29 Nisan 2013 Pazartesi

23 Nisan 1920 Gününe Nasıl Geldik? O Gün Niçin Bayram?


         Okuyan bireyler olarak tarihimizle ilgili ilk bilgileri okul hayatımızda öğrendik. Okutulan ders kitaplarında tarihimizi anlatan bu topraklar üzerinden kimlerin gelip geçtiği bir tarih yazmaktadır.  Tarih kitapları öğrencilik hayatımıza dördüncü sınıftan itibaren girdiğini hemen hemen herkes hatırlar. İlk tarihimizi, ilk geçmişimizi o kitaptan öğrendik.
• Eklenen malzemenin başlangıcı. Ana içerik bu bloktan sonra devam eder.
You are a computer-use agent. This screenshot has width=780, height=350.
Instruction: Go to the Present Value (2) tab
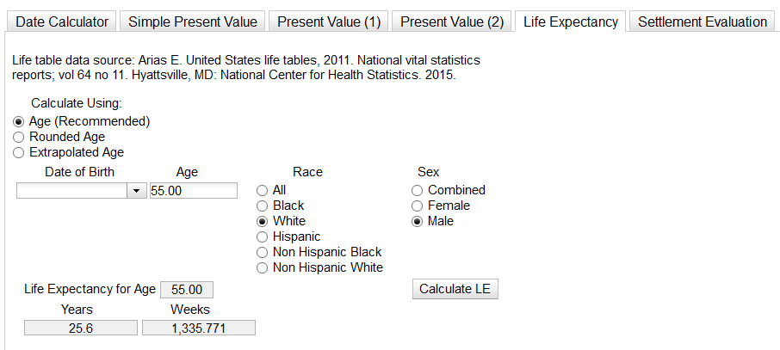(452, 21)
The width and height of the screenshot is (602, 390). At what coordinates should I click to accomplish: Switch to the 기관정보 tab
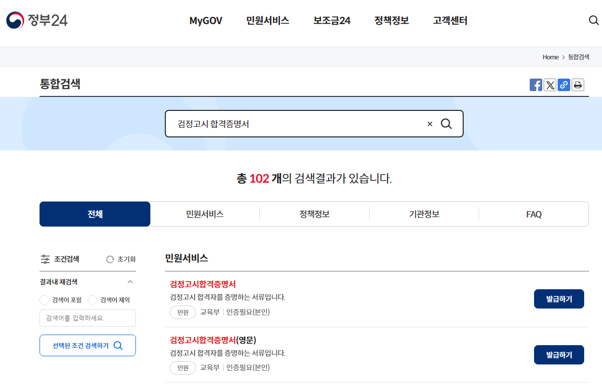click(x=424, y=214)
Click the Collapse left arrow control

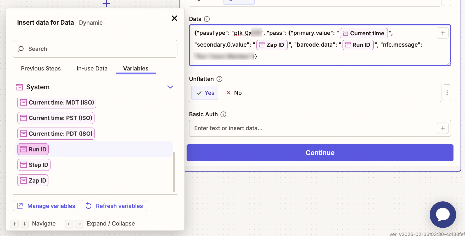click(x=69, y=224)
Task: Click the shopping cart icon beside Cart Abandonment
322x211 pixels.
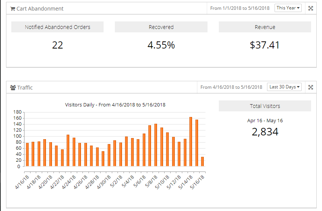Action: click(12, 9)
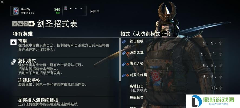Click the group party emblem slot

pyautogui.click(x=65, y=8)
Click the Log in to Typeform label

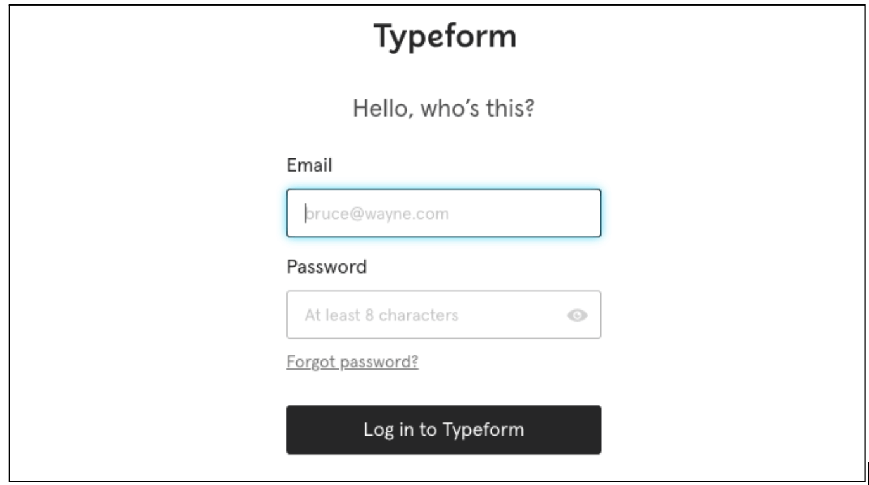click(x=443, y=428)
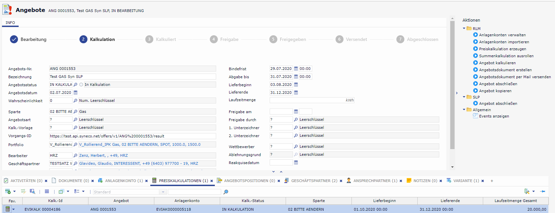The image size is (555, 213).
Task: Click the calculator icon in the EVIKALK row
Action: [8, 209]
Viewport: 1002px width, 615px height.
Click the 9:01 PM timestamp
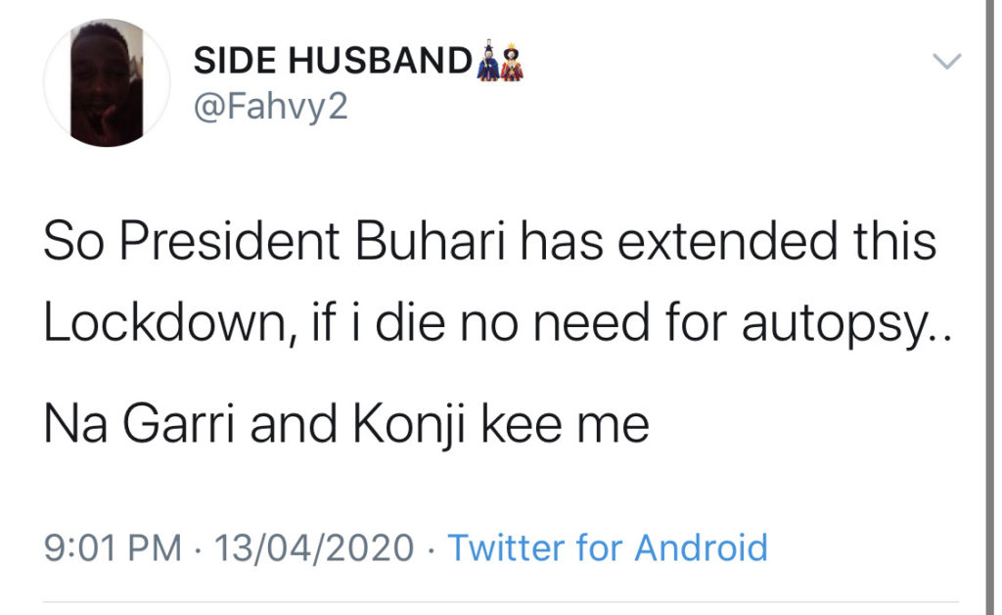(114, 547)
Tarihimiz adına ilk öğrendiğimiz bilgilerde bizlere Kurtuluş Savaşının anlatıldığını, yurdumuzun kimler tarafından işgal edildiği anlatılmıştır. Biz de, on yaşında aldığımız ilk tarih bilgimizle vatanımızı kimler tarafından işgal edil? Nerelerde savaştık  gibi sorular gelmiştir aklımıza.. Hemen kitapları kurcalamaya başlarız ve Kimlerin yurdumuzu işgal ettiğini, Hangi Ülkelerin topraklarımıza ayak bastığını, bizi yurdumuzdan atmak isteyenlerin adlarını öğrenmek için çaba gösterip öğrenmişizdir.
         Unutmayalım ki “Geçmişini bilmeyen geleceğini göremez”
         Milletimiz, Geçmişteki Kimliğini, ulusunu, Tarihteki geçmişin yeniden tekrarlanmaması için öğrenmek “ Zorundayım, Zorundasınız” zorunda.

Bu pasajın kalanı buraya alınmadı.